We first create a hg38 guideSet and provide the guide sequences to map.

library(Repguide)
library(BSgenome.Hsapiens.UCSC.hg38)
library(tidyverse)

# Path to RepeatMasker hg38 repeat annotation (provided, LTRs only)
repeats_path <- system.file(package = 'Repguide', 'extdata', 'hg38_ucsc_rmsk_ltr.txt.gz')

gs <- createGuideSet(genome = Hsapiens, # Hsapiens is the short version of BSgenome.Hsapiens.UCSC.hg38
                     tes = repeats_path) # can be either path to file or GRanges object)

gs <- addTargets(gs, 'LTR5_Hs')

# Import guideRNA sequences used in Fuentes et al. [1] against LTR5_Hs
guides_path <- system.file(package = 'Repguide', 'extdata', 'fuentes_elife_2018_guides.fasta')
guides_fuentes <- as.character(Biostrings::readDNAStringSet(guides_path))

gs_fuentes <- addGuides(gs, 
                        guides = guides_fuentes, 
                        n_mismatches = 3, 
                        min_Son = 0, 
                        max_Soff = Inf, 
                        gc_content = c(0,1),
                        PAM = 'NGG')

Compare predicted and experimental binding sites

We can extract predicted binding sites using the mappings accessor and import provided dCAS9 ChIP peak coordinates from Fuentes et al. [1]. To facilitate comparison, we restrict our analysis to peaks on the main chromosome assemblies.

# Extract predicted binding sites
pred_sites <- mappings(gs_fuentes)     

# Import experimental binding sites            
peaks_path <- system.file(package = 'Repguide', 'extdata', 'fuentes_elife_2018_dCas9_peaks.bed')
exp_sites  <- rtracklayer::import.bed(peaks_path)

# Throw chromosomes not present in guideSet
seqlevels(exp_sites, pruning.mode = 'coarse') <- seqlevels(pred_sites)

We then compare the absolute number and binding intensities of correctly predicted binding sites.

hits <- IRanges::findOverlaps(exp_sites, pred_sites)

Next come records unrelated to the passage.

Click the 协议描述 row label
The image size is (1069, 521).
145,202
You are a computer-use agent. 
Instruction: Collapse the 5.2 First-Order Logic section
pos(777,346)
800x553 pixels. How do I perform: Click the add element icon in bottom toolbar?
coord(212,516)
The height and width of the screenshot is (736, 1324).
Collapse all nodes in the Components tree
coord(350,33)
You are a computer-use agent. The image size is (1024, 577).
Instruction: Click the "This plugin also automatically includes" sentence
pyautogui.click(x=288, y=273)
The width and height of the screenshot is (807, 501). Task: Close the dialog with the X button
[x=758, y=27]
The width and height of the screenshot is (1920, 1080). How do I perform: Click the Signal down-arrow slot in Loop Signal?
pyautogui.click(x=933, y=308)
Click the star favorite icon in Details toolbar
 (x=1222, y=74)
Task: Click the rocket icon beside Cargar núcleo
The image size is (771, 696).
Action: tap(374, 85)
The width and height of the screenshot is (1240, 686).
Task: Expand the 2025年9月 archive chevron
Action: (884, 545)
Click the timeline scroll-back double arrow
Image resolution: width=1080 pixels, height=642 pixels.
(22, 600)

# Add logical whether or not peak was predicted by Repguide
exp_sites$predicted <- 1:length(exp_sites) %in% hits@from

# Add Repguide predicted binding score to ChIP peaks
exp_sites$score_pred = 0
exp_sites[unique(hits@from)]$score_pred <- 
  as.data.frame(hits) %>% 
  mutate(score_pred = pred_sites[hits@to]$Sbind) %>% 
  group_by(queryHits) %>% 
    summarise(score_pred = sum(score_pred)) %>% 
  pull(score_pred)

Plotting the results

We finally percent rank transform the predicted and experimental scores and visualize the results using ggplot2.

ggdata <- 
  exp_sites %>% 
  as.data.frame %>% 
  mutate(score_pred = percent_rank(score_pred), 
         score      = percent_rank(score)) 

# Create plots         
p_peaks_pie  <- 
  ggdata %>% 
  ggplot(aes(x = '', fill = predicted)) + 
    geom_bar() + 
    coord_polar("y", start = 0) +
    theme(legend.position = 'none',
          panel.border = element_blank(),
          axis.title.x = element_blank(),
          axis.title.y = element_blank())
p_score_boxplot <-              
  ggdata %>% 
  ggplot(aes(x = predicted, y = score, group = predicted, fill = predicted)) + 
    geom_boxplot(outlier.shape = NA) + 
    geom_jitter(size = 1, alpha = 0.1) + 
    theme(axis.text.x = element_text(angle = 90)) +
    theme(legend.position = 'none')
p_score_scatter <- 
  ggdata %>% 
  filter(predicted) %>% 
  ggplot(aes(score, score_pred)) + 
  geom_point(size = 1)

# Combine plots 
cowplot::plot_grid(p_peaks_pie, 
                   p_score_boxplot,
                   p_score_scatter, rel_widths = c(1.5, 1, 2), 
                   labels = 'auto', 
                   nrow = 1)

We can see that Repguide correctly predicted more than 3/4 of experimentally determined Cas9 peaks (a) and failed predictions generally showed weak ChIP enrichment (b). Moreover, computed binding scores were largely consistent with ChIP signal intensities (c), suggesting Repguide on and off-targetd scores can be interpreted quantitatively.

References

[1] Daniel R Fuentes, Tomek Swigut, Joanna Wysocka. Systematic perturbation of retroviral LTRs reveals widespread long-range effects on human gene regulation. eLife (2018).